At 65, Reilly placed at Number 313 at last Saturday’s TD Beach to Beacon 10K in Cape Elizabeth, winning his age class in 41 minutes, 16.6 seconds.

“I have been pointing toward this race since last year when I finished behind my chief competitor Bob Sholl,” said the longtime Fryeburg Academy varsity cross-country running and spring track coach. “I live for challenges, and this year Bob and I were entering a new age group 65-69. I love big races and Beach to Beacon is recognized as a major world competition right in our backyard. It doesn’t get any better. It’s like getting invited to the Masters in Augusta to play a round with the big boys.”

Reilly preaches the importance of dedication to the sport of competitive running to his young Raiders — and he lives by that same creed.

“My training is at a national elite level. I run through little aches and pains and rarely miss a day of training,” said Reilly, who owns a real estate agency in Fryeburg. “I had a severe hamstring pull at a race in Standish in March and had to pull up and walk home. My training for B2B was supposed to begin two weeks later. I could hardly run for two weeks and I began my own program for recovery, which I have perfected over the years.”

Reilly was able to start “hard workouts” two weeks later with more progression each week. He planned on 16 weeks of solid training, good diet habits, core strength workouts and 8 to 9 hours of sleep.

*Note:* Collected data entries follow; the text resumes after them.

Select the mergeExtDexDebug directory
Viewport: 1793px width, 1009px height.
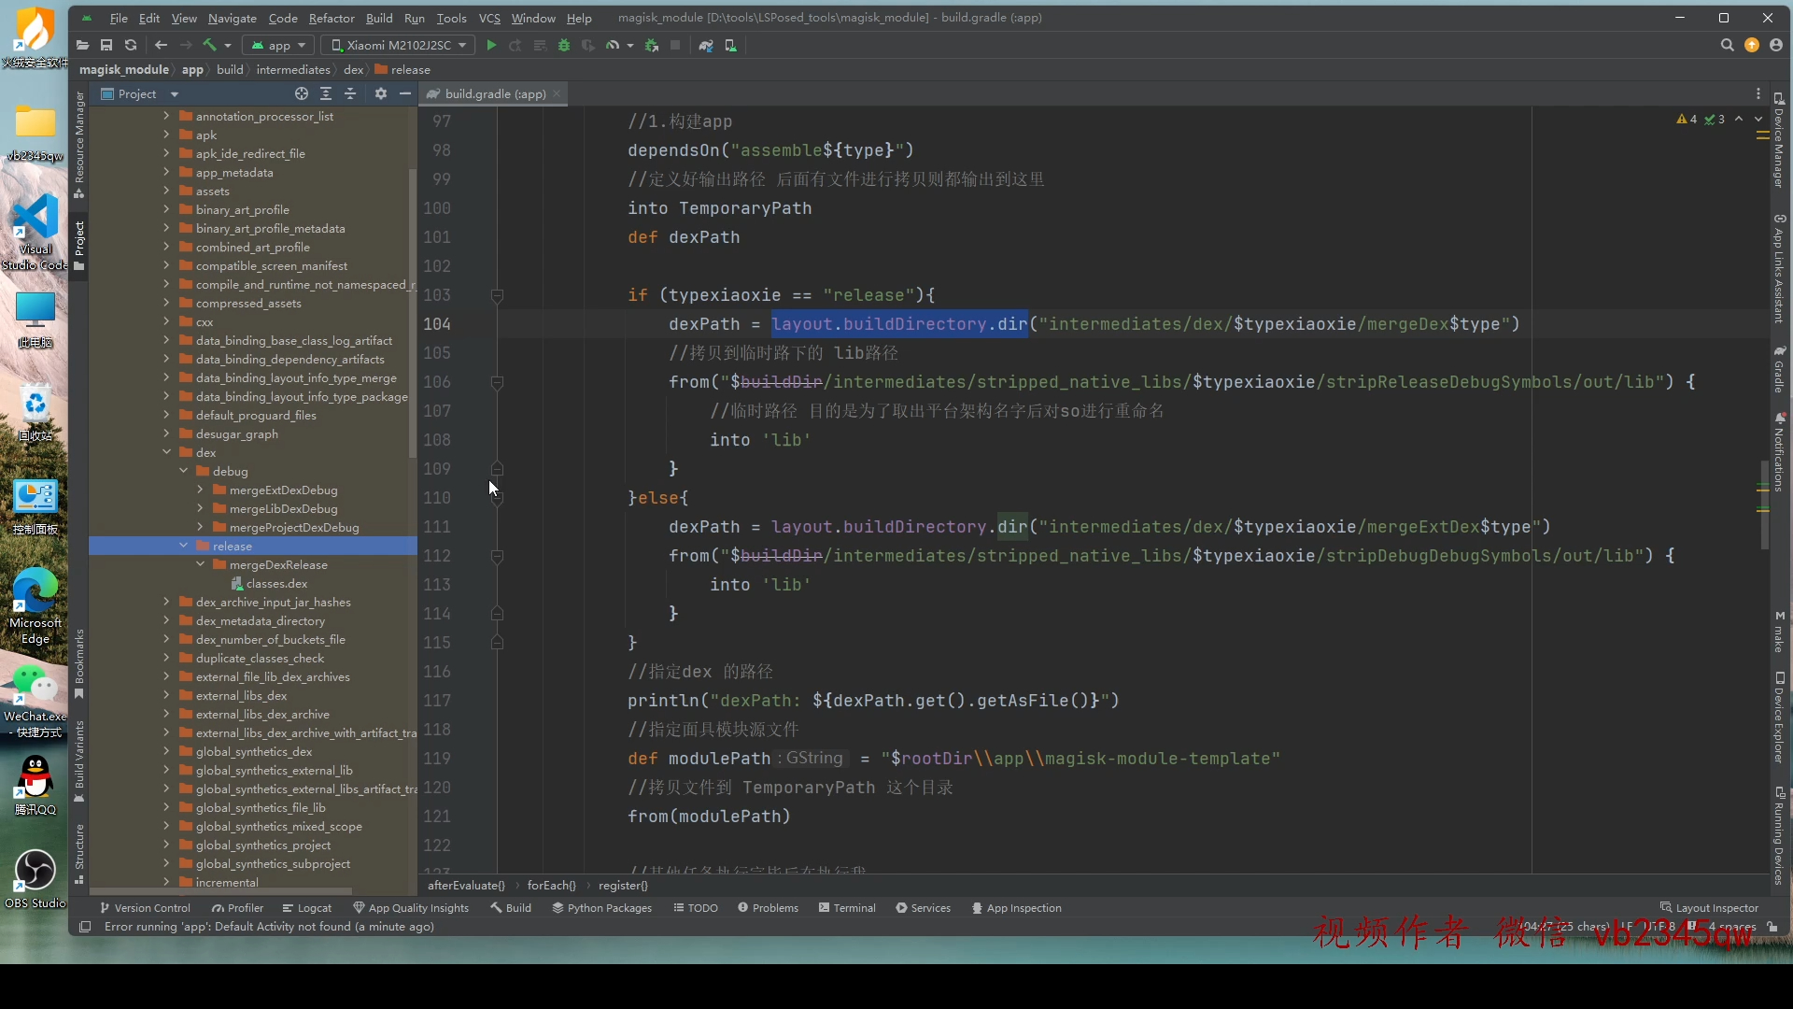(283, 490)
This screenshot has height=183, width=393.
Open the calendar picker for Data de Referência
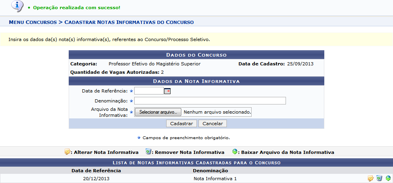click(x=167, y=91)
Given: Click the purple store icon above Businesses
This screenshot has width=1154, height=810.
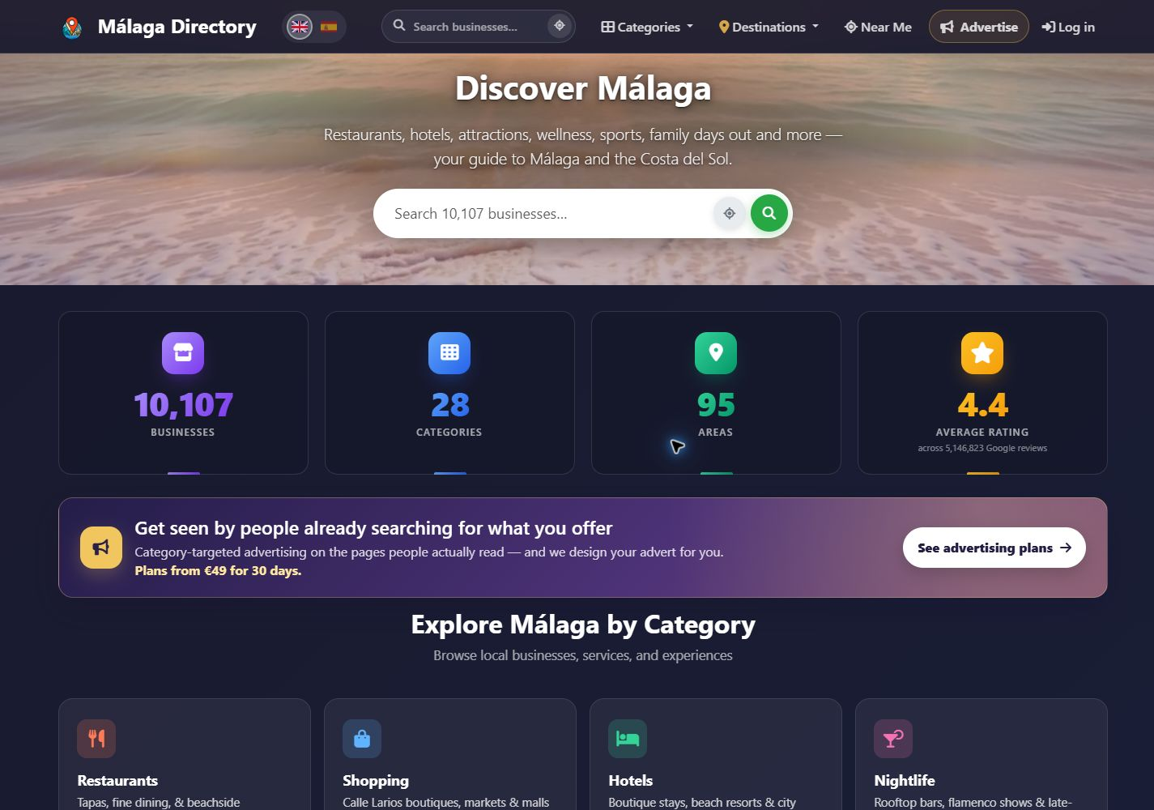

“My weekly workout is 40 to 50 miles with one hard four-mile tempo run, one 10 x 400 race pace interval session, one long run of 10 to 14 miles and four days of easy running,” he said. “Between running a real estate business full-time and coaching, my day fills up quickly, but I always find the time somewhere in the day for my workout, no excuses. It sustains me and allows me to live a lifestyle of high-energy activity with a lot of fun.”

Saturday’s race conditions were somewhat brutal with soaring temps and humidity.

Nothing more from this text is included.